Philip Seymour Hoffman: The Master
Thinking about Philip Seymour Hoffman, and specifically his lovely performance in David Mamet's STATE AND MAIN. There's a scene in that charming contrivance that seems to build on Mamet's earlier genius idea, spoken by Gene Hackman in HEIST: 'I'm not that smart; I just try to think of what someone smarter than me would do and then I do that.' The STATE AND MAIN scene involves PSH's character being invited to search his conscience and choose between integrity and commerce. He makes a fascinating choice; and what happens next is enormously comforting to those of us who frequently make mistakes...
Meanwhile, in memory of PSH, my thoughts on his greatest screen performance.
There are many key moments in 'The Master', Paul Thomas Anderson's stomach-punching, fingernails-down-a-chalkboard psychological thriller loosely based on the founding of Scientology, but more deeply understood as a tale of two egos. We witness a titanic battle for self-control by a man who knows nothing of it (Joaquin Phoenix's Freddie Quell), or to distinguish imagination from delusion by a man whose simmering rage emanates perhaps from the terror that the truth he has found may not be enough (Philip Seymour Hoffman's L Ron Hubbard surrogate, Lancaster Dodd). Neither of them know how to love; both are desperate to be loved; they find in each other a conversation partner, a patient, an unrequited lover. They are two of the most human characters the movies have brought us; their power trips are terrifying, because they may remind us of our own. There are many key moments - the first meeting between the war veteran and new religious leader, the dictator bonding with his subject over mutual substance abuse; when the master holds court in New York society, first offering tender words of potential healing to a grand dame, then exploding at a guest who dares question the source of his 'knowledge'; when the protege is experimented with, commanded to walk up and down between a wall and a window until he is both capable of imagining unbridled freedom, and driven nearly mad in the process; a science fiction-esque digging of buried treasure on an Arizona flat bed that could pass for Mars.

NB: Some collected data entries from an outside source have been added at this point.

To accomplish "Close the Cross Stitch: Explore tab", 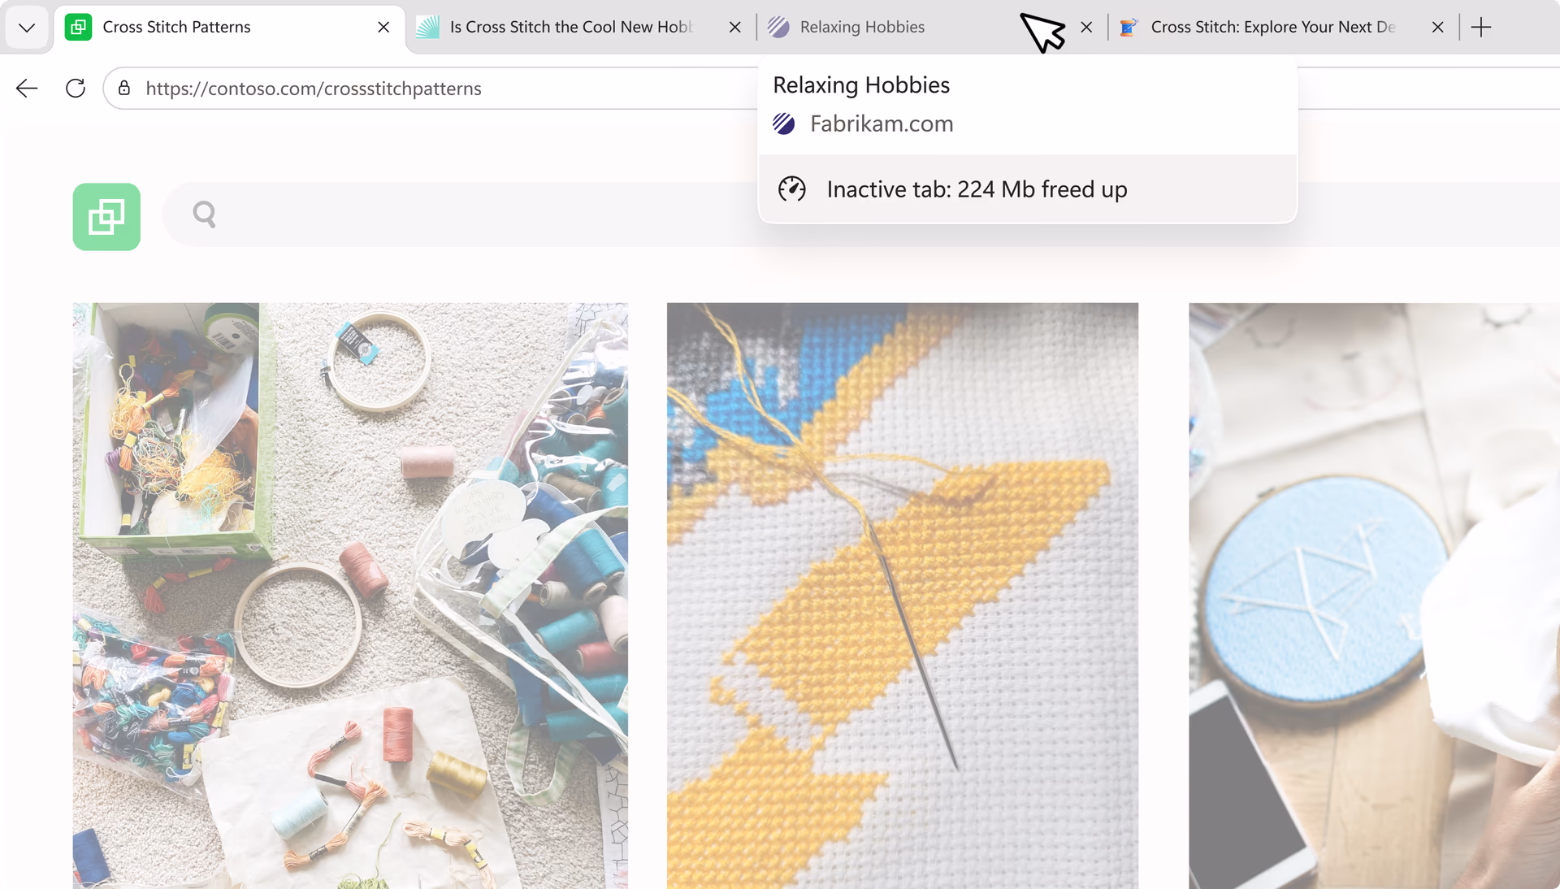I will click(x=1437, y=27).
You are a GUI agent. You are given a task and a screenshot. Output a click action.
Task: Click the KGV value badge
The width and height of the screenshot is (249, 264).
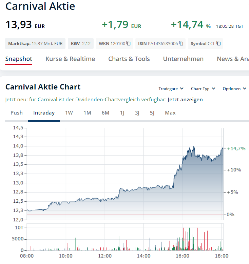[81, 43]
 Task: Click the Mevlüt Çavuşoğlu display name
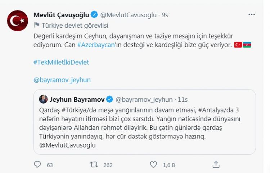(x=61, y=15)
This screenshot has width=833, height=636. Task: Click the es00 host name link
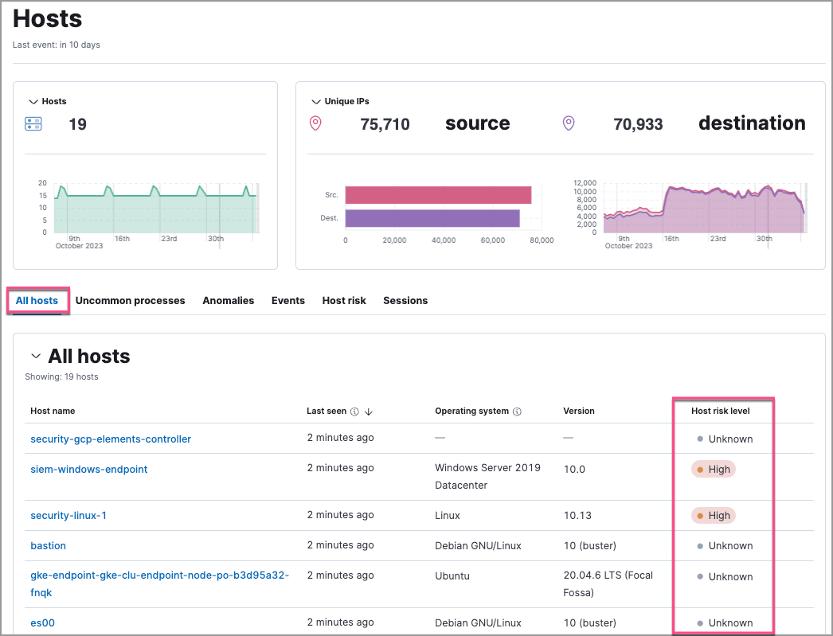pyautogui.click(x=42, y=622)
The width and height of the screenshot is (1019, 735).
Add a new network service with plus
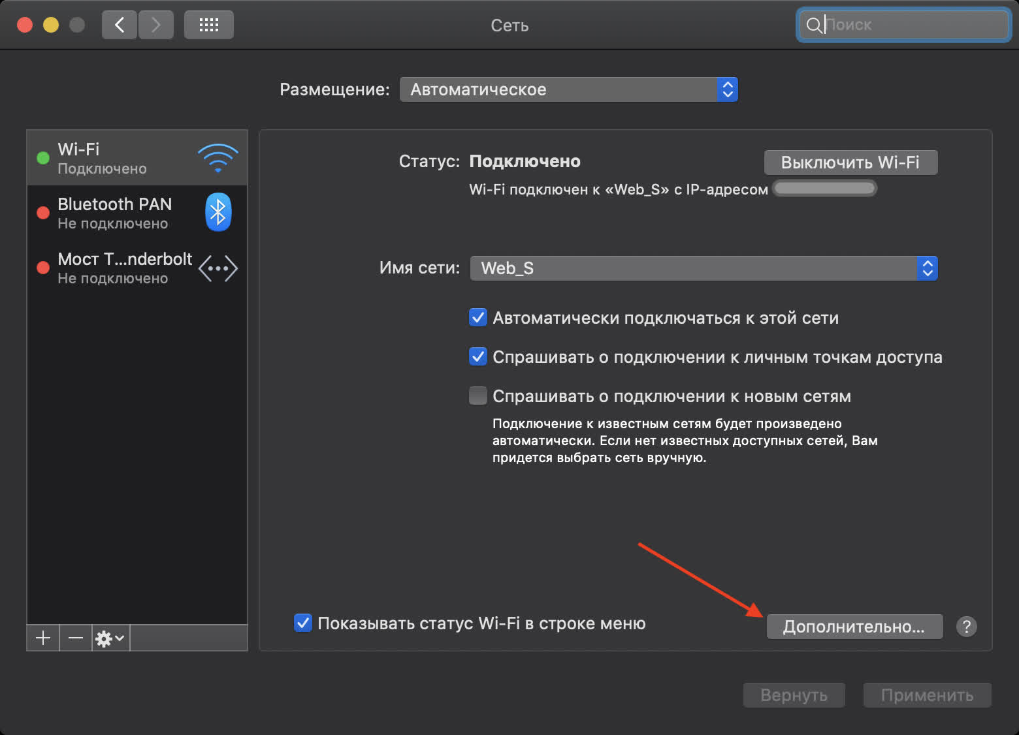pyautogui.click(x=43, y=638)
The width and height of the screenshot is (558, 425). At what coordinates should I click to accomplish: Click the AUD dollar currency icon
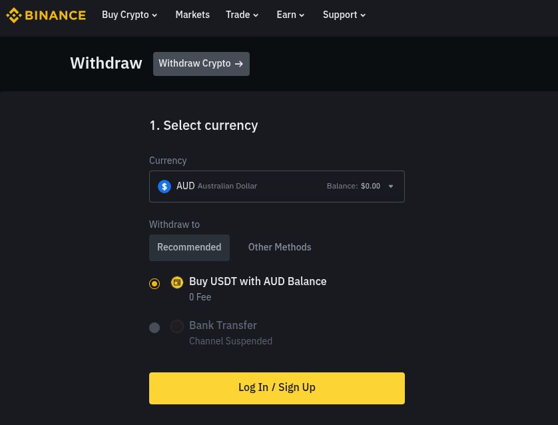click(164, 187)
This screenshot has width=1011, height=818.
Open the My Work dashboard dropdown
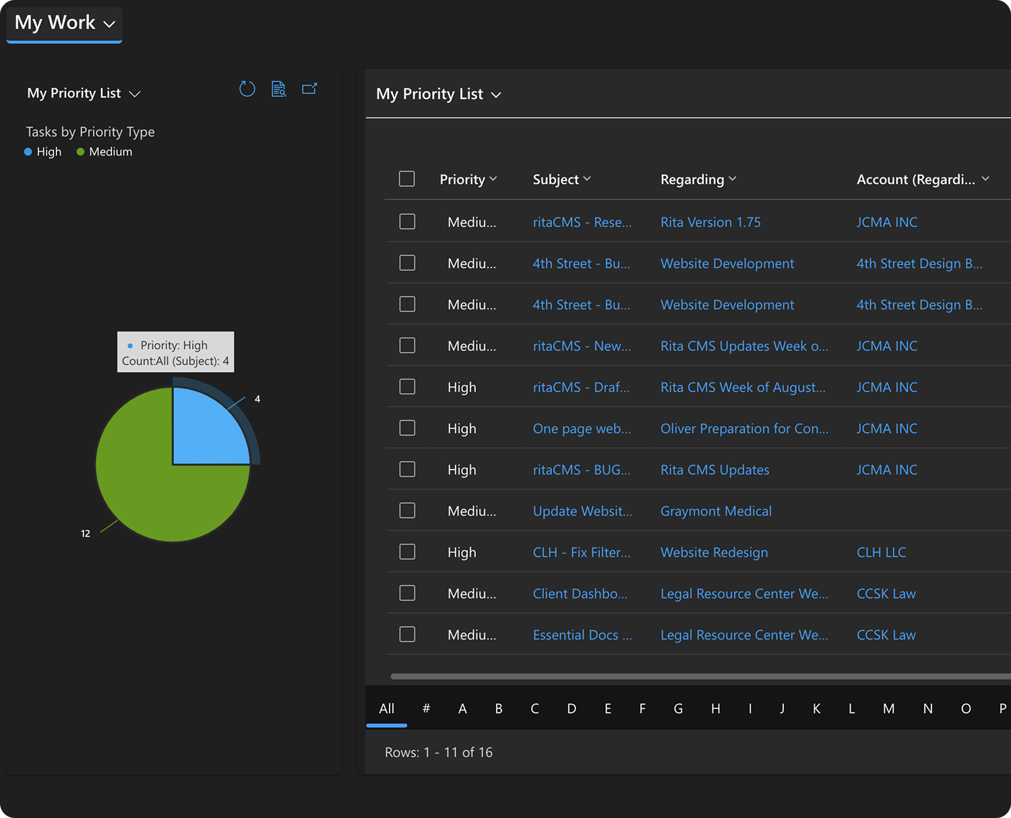[x=65, y=24]
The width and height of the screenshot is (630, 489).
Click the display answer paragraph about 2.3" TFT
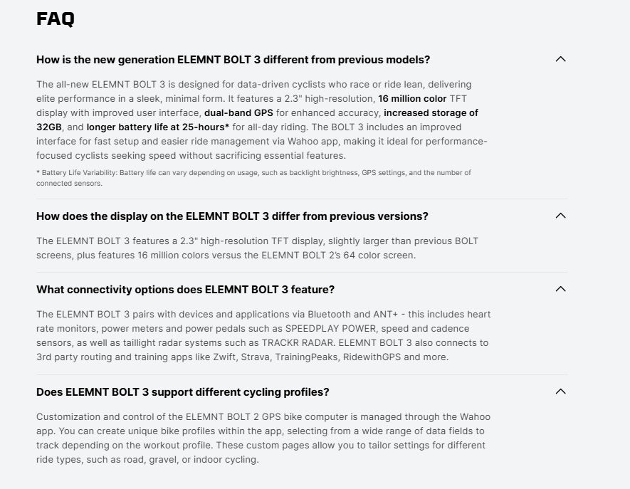(x=257, y=248)
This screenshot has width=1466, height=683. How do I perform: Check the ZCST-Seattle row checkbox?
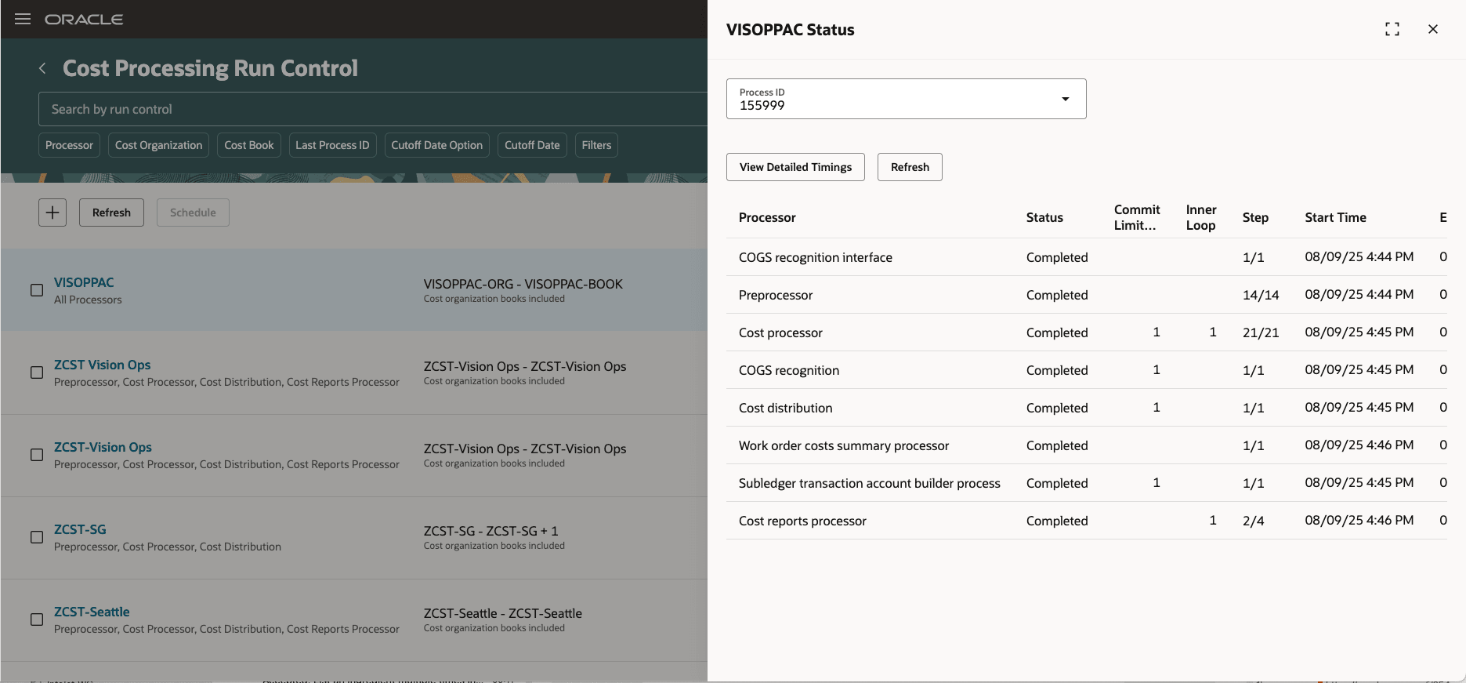37,619
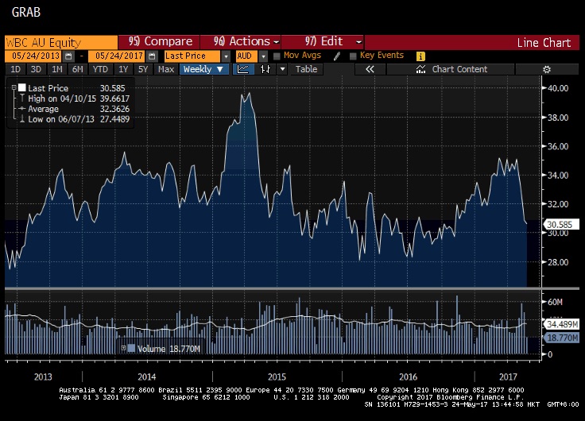Open the end date calendar picker
585x421 pixels.
point(151,56)
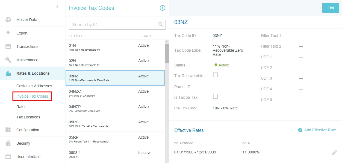The image size is (342, 163).
Task: Toggle the Is Tax on Tax checkbox
Action: coord(215,96)
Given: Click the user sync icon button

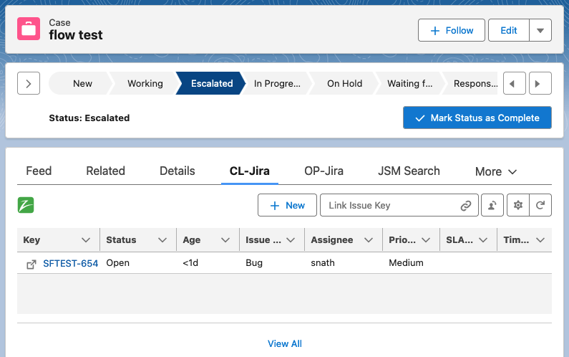Looking at the screenshot, I should 492,206.
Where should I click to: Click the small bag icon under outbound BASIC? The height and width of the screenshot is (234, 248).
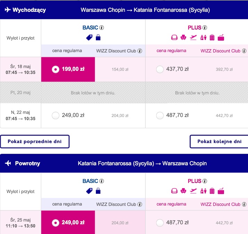[x=98, y=37]
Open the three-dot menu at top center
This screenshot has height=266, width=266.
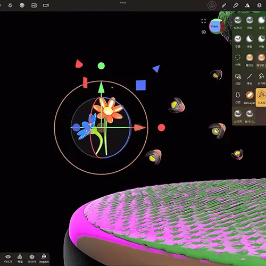tap(123, 3)
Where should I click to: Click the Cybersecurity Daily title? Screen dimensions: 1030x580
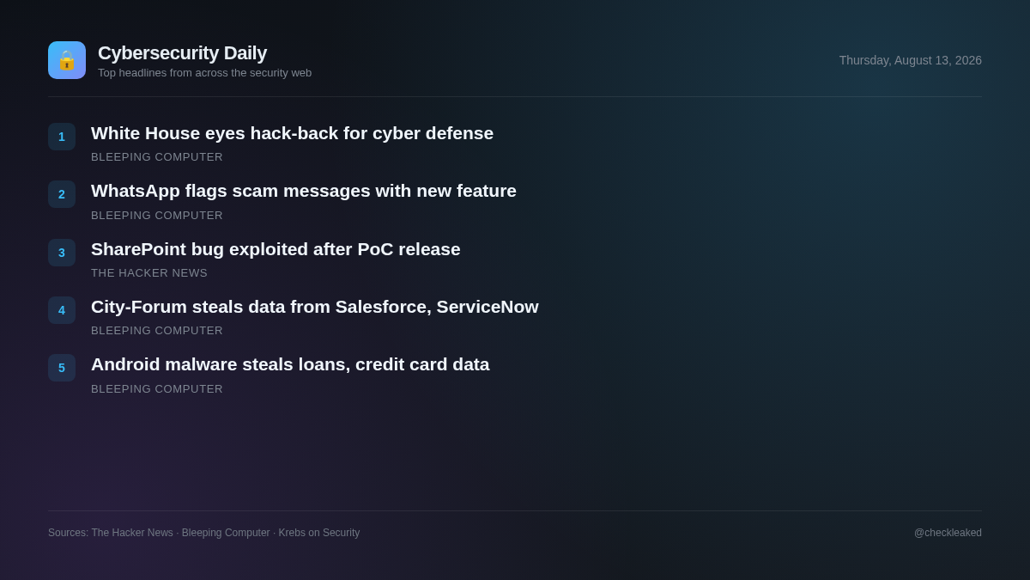pos(182,53)
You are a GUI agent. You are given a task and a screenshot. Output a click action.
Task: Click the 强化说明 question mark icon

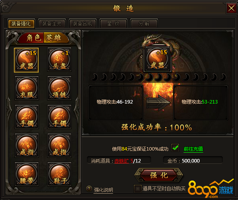point(89,189)
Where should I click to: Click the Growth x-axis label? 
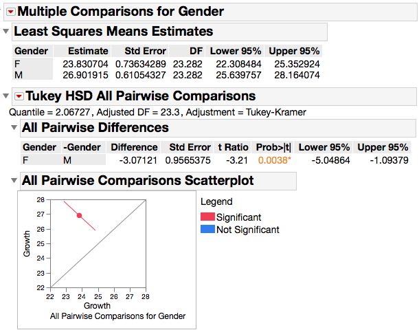point(97,305)
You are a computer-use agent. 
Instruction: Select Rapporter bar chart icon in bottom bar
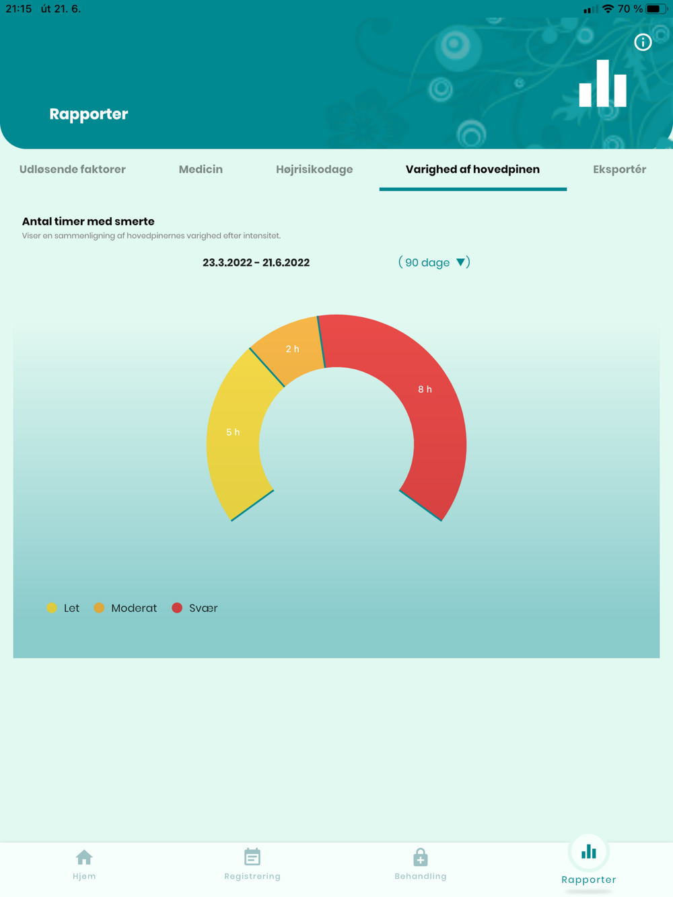[x=589, y=852]
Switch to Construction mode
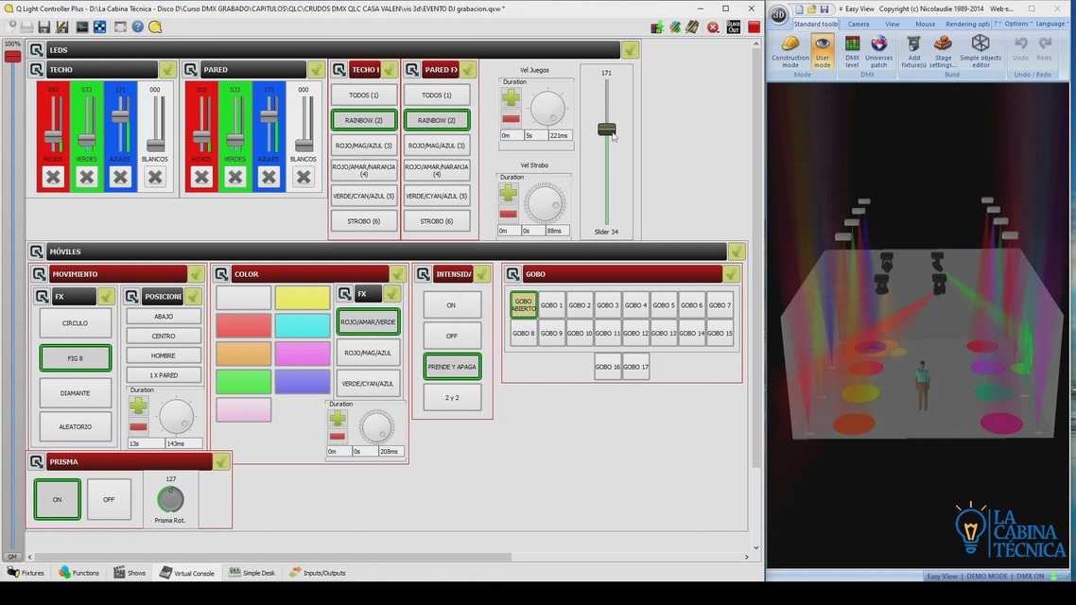Image resolution: width=1076 pixels, height=605 pixels. click(x=790, y=51)
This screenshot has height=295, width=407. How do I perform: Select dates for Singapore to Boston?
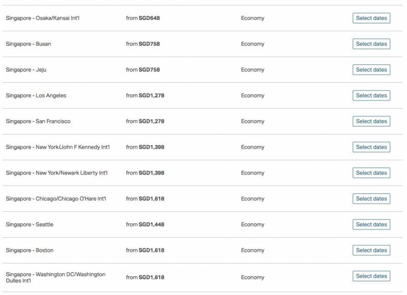pos(371,250)
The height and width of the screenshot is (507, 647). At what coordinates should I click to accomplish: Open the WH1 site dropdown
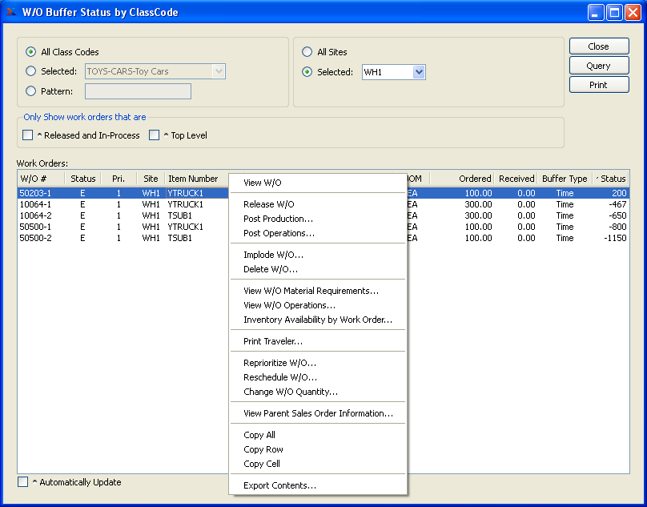[x=418, y=72]
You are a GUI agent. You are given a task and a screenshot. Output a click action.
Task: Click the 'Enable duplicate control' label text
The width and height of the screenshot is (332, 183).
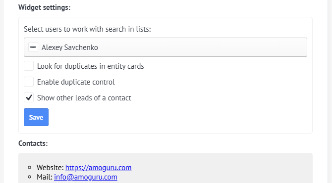(76, 82)
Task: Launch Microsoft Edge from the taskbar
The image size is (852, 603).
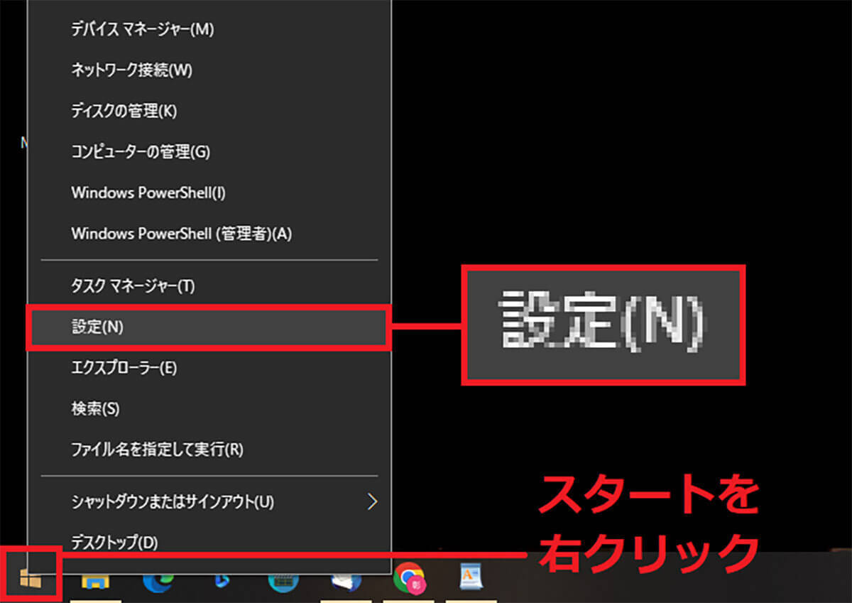Action: (157, 580)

Striking moments, but the one that remains most resonant in my memory after two viewings is still the most ambiguous. After Freddie and Dodd first meet, the new father invites the new son (the relationship, and the failings of relationship, between fathers and sons is where this film really aches) to attend his daughter's wedding. The invitation is accompanied either by a warning, or an invocation: Dodd tells him either 'Your memories aren't welcome' or 'Your memories are welcome'. Two viewings leaves it unclear - and I could check, but it doesn't really matter; for each is a blessing. You don't have to carry your trauma always and everywhere, or at least it doesn't always have to weigh as much; or you can join this community and still be fully yourself. It's a mark of the moral complexity of 'The Master' that it can critique the damage done by demonic religion while here honoring the best hopes of its angelic shades. The movie's not really about Scientology per se, but power and love. Like 'Andrei Rublev' it's too big a film to be interpreted in a review. It needs to be seen; deserves to be studied; and invites a response in life as well as words.